Jejune (j-jn): Dry, dull, uninteresting, insipid. From Latin iinus (dry, meager, fasting).
There are a couple of English words whose meaning I invariably have to look up no matter how many times I've done so in the past. Jejune is one. (Heuristics is another, but I think I've finally nailed that one.) To my ear, it sounds like French, so I trip myself up thinking it has something to do with youth (jeunesse) or the color yellow (jaune).¹ Or I think it sounds like juicy. Or like that thing Carson Kressley used to do with sleeves on Queer Eye for the Straight Guy: "We'll just jejune them a little..."

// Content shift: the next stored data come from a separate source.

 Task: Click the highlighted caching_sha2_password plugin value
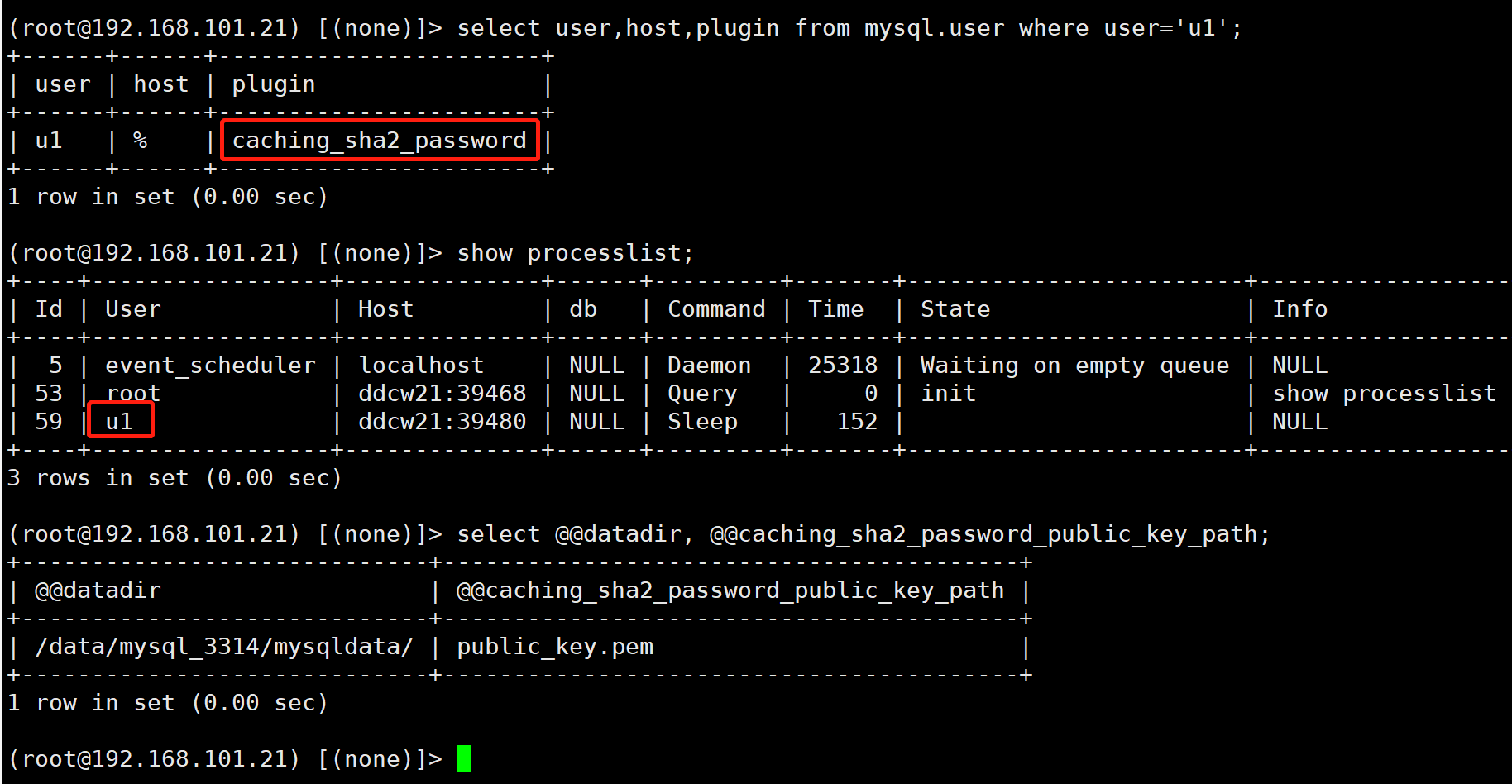(379, 141)
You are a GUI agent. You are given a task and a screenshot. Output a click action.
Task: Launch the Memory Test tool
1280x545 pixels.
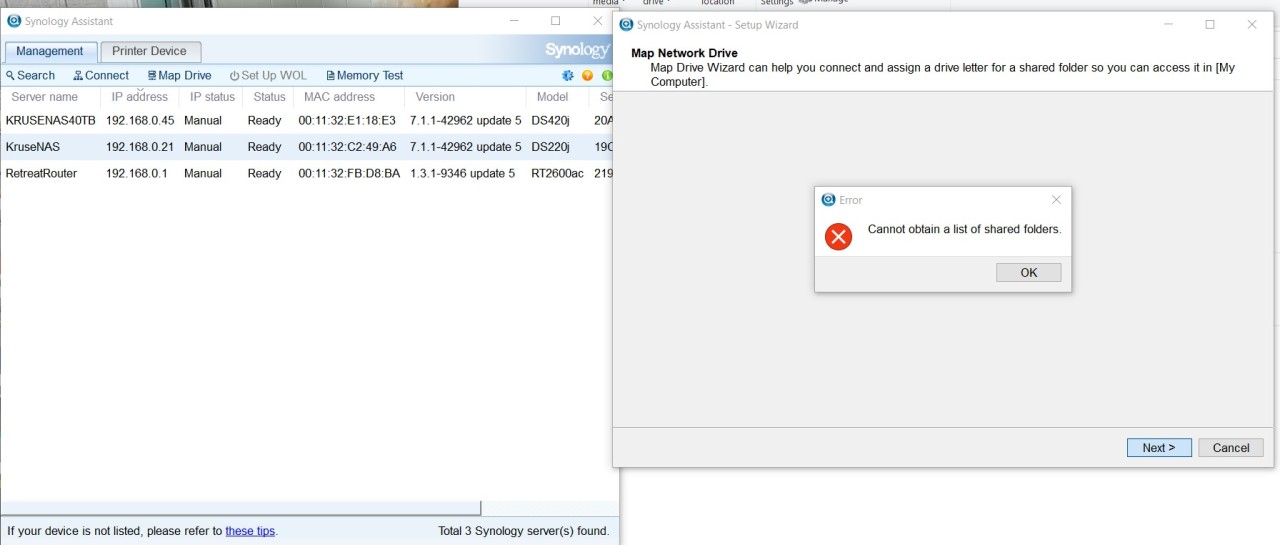(364, 76)
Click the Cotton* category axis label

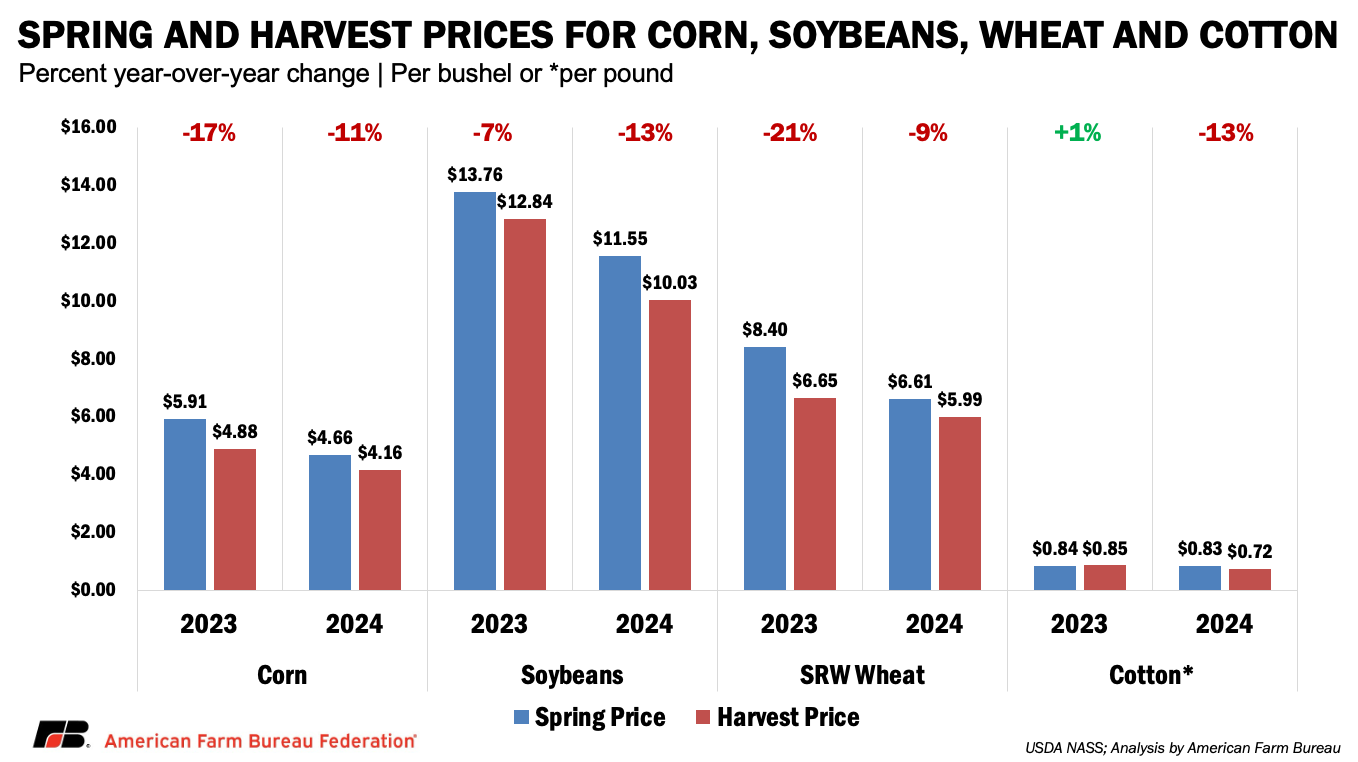1152,675
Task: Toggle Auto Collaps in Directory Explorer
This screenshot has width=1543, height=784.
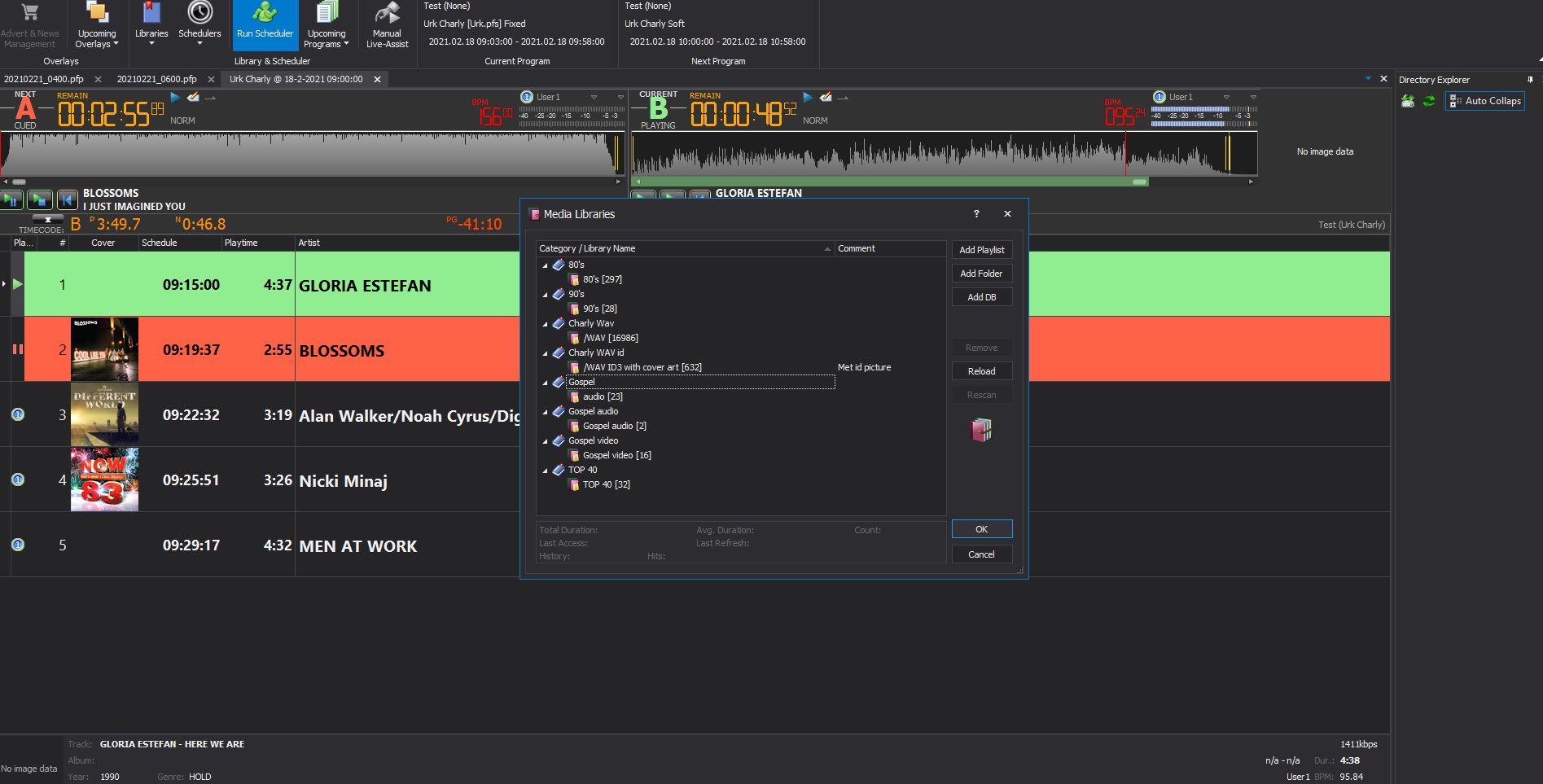Action: coord(1484,101)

It turns out I'm not the only one nonplussed by jejune. In Alphabet Juice, a selective and highly entertaining romp through the alphabet, Roy Blount Jr. introduces the letter J with a list of jolly words: jump, joy, jet, jig, jingle, jiffy. Sure, there are "downer words" that begin with J, he adds, but they all bristle with energy: jerk, jeer, jail, jihad. He continues:
Let me importune ya
Not to be jejune, ya
I'm planning to buy Alphabet Juice, but in the meantime I've been listening to a library copy of the audiobook, read by the author in his delicious Georgia drawl. (Drawl is one of the words Blount ruminates on in Alphabet Juice.) As a listening experience, it's anything but jejune.
¹ Webster's New World College Dictionary (2009) says the "childish" definition comes from "confusion with 'juvenile.'" The Online Etymology Dictionary gives only "dull in the mind, flat, insipid," and traces the word's entry into English back to 1615.